This is going to be a strange Father’s Day for me, my three brothers and my sister. Our wonderful Dad, Bob Copenhaver, passed away on May 22. He went peacefully in his sleep, which was a blessing, but it was sooner than any of us expected even though he had been declining for several weeks. He was 89 years old. For the first time ever in our lives, there is no need to buy and send a Father’s Day card or gift for Dad. It will be the first of our “year of firsts” that follows Dad going to Heaven. It’s the first time in 68 years that Mom doesn’t have to fix him a special Father’s Day breakfast.

Which, as I write this (and the light bulb just went off in my head), is really cool!
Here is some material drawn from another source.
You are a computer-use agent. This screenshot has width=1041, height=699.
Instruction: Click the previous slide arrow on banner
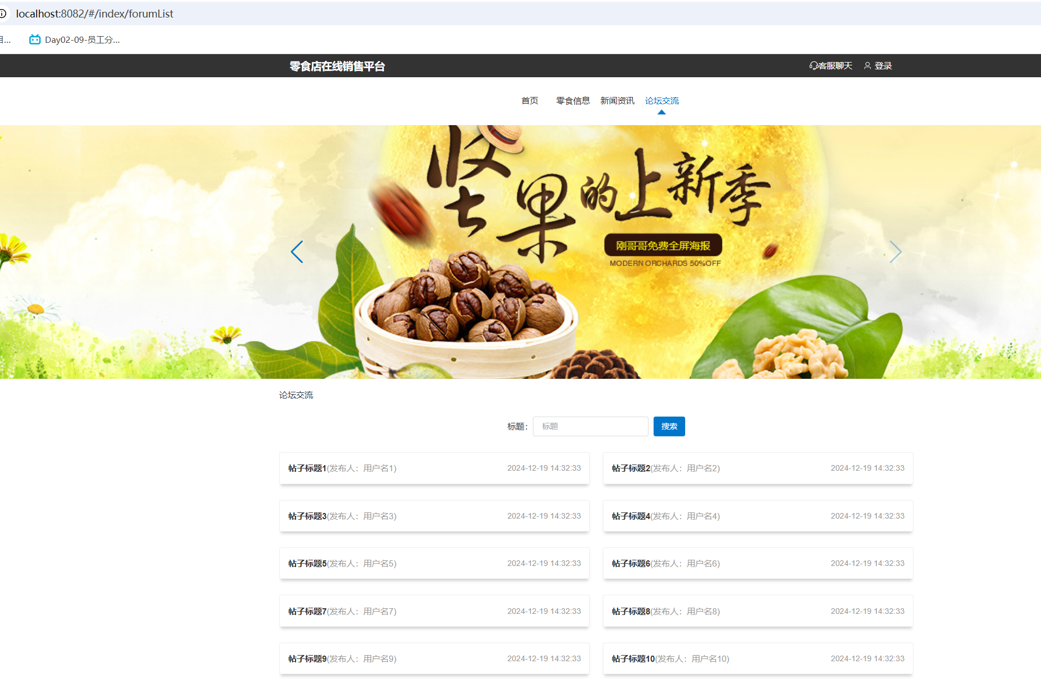[297, 252]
Not only is Dad in Heaven with his dad (our Papaw), but he has been celebrating an eternal Father’s Day with his Heavenly Father!!! And Dustin is there as well! That makes me smile! 😊

But I digress...let me get back on track…

The night before Dad’s funeral, the pastor of our church had the family get together with him to share memories of Dad/Daddy/Grandpa, even though he has been Mom & Dad’s pastor for 19 years and knew Dad well. He said he likes to do this because it gives him a sense of who a person is in their family’s eyes and hearts; it helps him personalize his message at the service. (You may have noticed I called it “our” church. Even though we all live in other towns, cities or states now, Baptist Temple Church in Uvalde, TX was our church home from birth until we left home. Mom & Dad have been there for almost 70 years, and it is that longevity that prompted this post.)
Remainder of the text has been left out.